Am Dienstagabend war es so weit und ich habe mich mit drei Mitstudenten aus San Diego auf den Weg zu unserem geplanten Canyon Trip gemacht. Dies hat sich für uns angeboten, da wir auf Grund der Thanksgiving Feiertage keine Uni Vorlesungen hatten und die Zeit anders nutzen konnten 😉 .
Also machten wir uns nachts um elf Uhr auf den Weg in Richtung Grand Canyon. Die Fahrt dorthin mit dem Auto von San Diego aus, dauert etwa neun Stunden. Unseren ersten richtigen Stopp machten wir dann erst in Williams, das ist die letzte Stadt, bevor man den Grand Canyon letztendlich erreicht. Williams besteht glaube ich nur aus Hotels und Motels, die von Touristen gebucht werden 🙂 . Nach einem Frühstück dort brachten wir auch noch die letzte Stunde Fahrt hinter uns und kamen morgens an der Südkante des Grand Canyon an. Diesen stellt man sich natürlich schon groß vor (alleine schon wegen dem Namen 😛 ), aber der erste Eindruck für mich war noch überwältigender als ich es mir vorgestellt hätte. Man kann das mit Worten fast nicht beschreiben und leider auf Bildern auch nicht annähernd einfangen, wie groß und gigantisch dieses Naturschauspiel ist. Während wir am Südrand nach Westen gewandert sind, habe ich mir schon die Frage gestellt, wie so etwas überhaupt entstehen kann, und wie viele millionen Jahre es gedauert haben muss, damit wir heute so etwas zu sehen bekommen. Nachdem wir etwa acht km gelaufen waren, beschlossen wir eine der verschiedenen Busrouten zu nutzen, um an den westlichsten Punkt des Canyons zu fahren. Von dort aus wanderten wir dann wieder zurück. Zum Abschluss fuhren wir zum Yaki Point, um uns dort den Sonnenuntergang anszuschauen (der war schon schön, aber ich würde fast behaupten, dass der Sonnenuntergang in San Diego über dem Meer noch schöner ist 🙂 ).

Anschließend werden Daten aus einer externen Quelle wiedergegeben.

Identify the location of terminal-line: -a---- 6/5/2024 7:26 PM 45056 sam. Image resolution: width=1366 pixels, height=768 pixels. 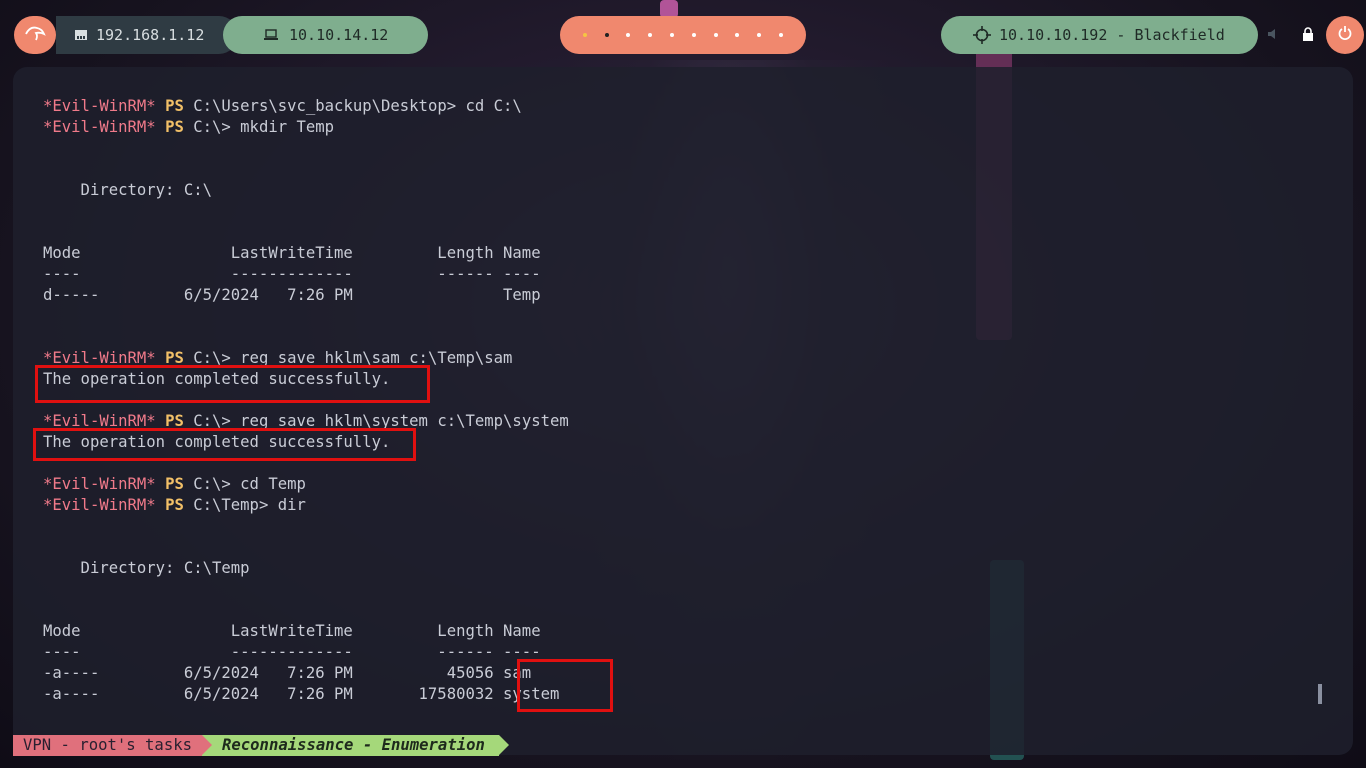
(288, 673).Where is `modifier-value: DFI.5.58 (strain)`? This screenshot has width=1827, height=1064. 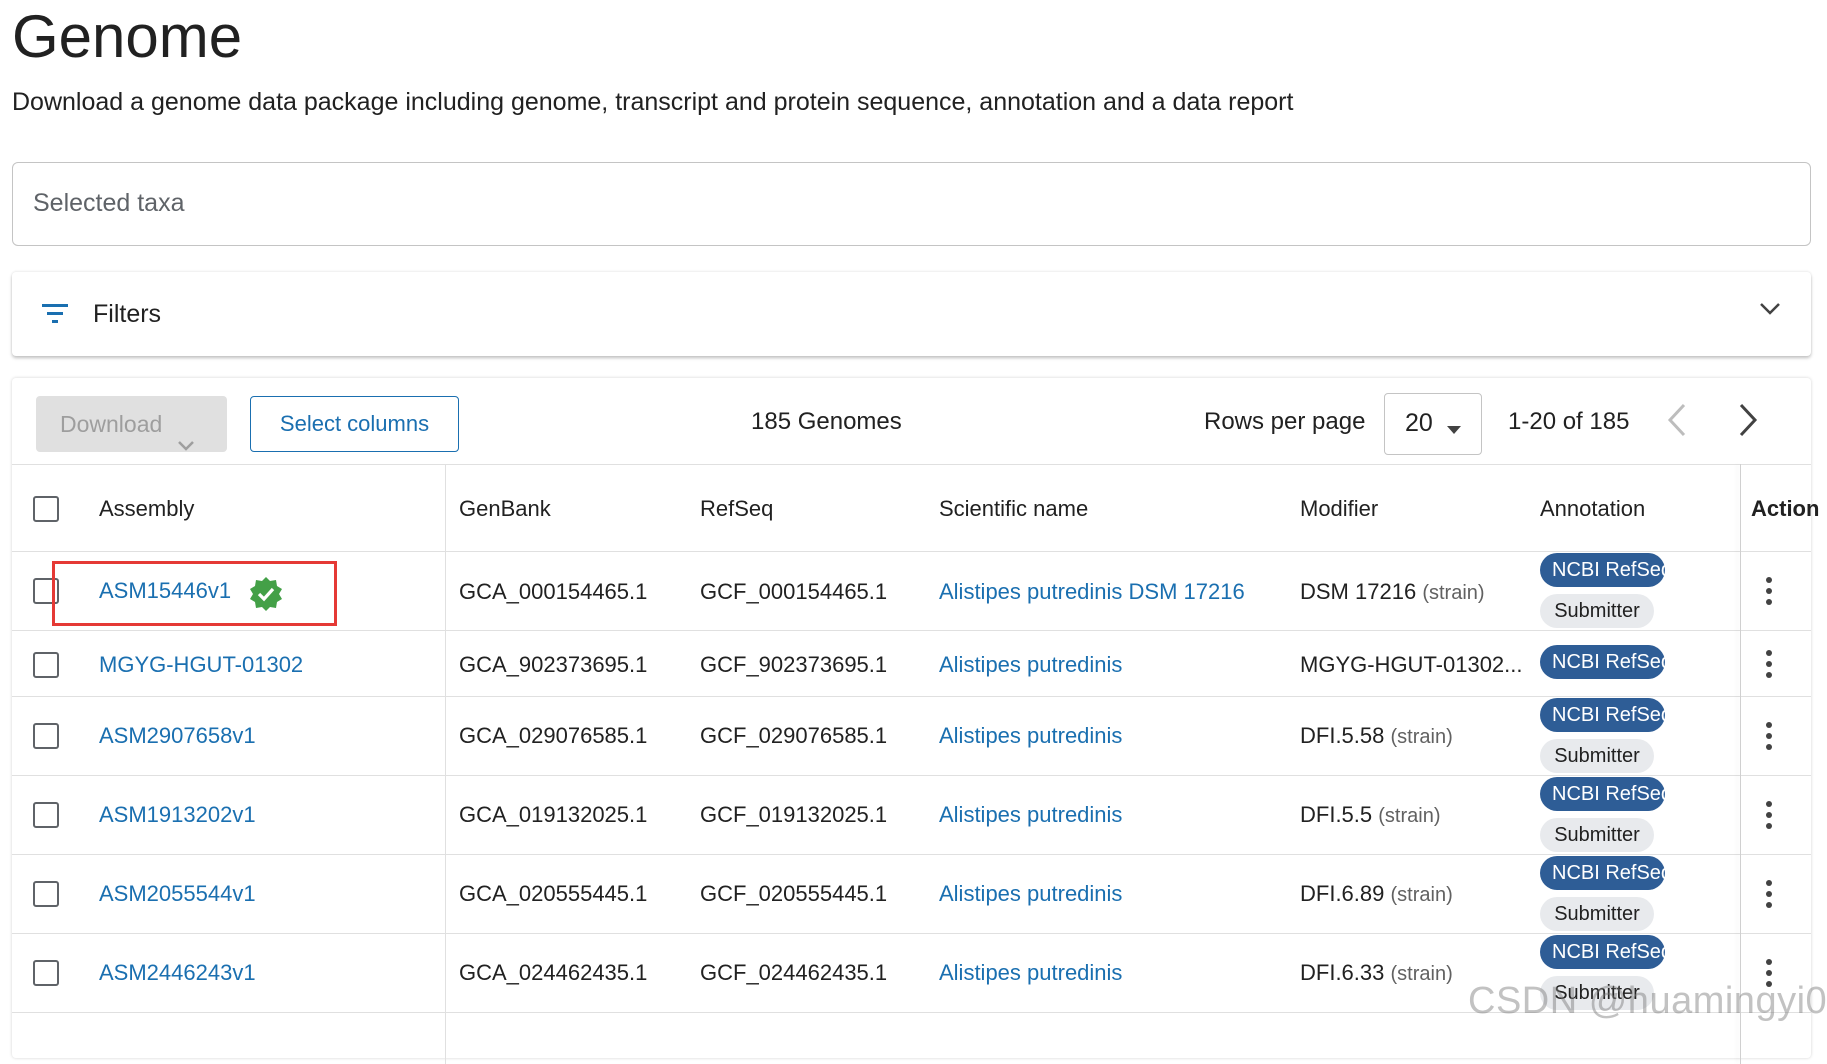
modifier-value: DFI.5.58 (strain) is located at coordinates (1376, 736).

Anschließend machten wir uns mit dem Auto auf den Weg nach Flagstaff. Dort hatten wir uns für eine Nacht ein Hotel gebucht. Flagstaff ist neben Williams die zweite größere Stadt in der „Nähe“ des Grand Canyon. Nachdem wir zu Abend gegessen hatten nutzten wir noch kurz den Pool des Hotels um uns ein wenig zu entspannen, bevor wir ziemlich müde in die Betten fielen.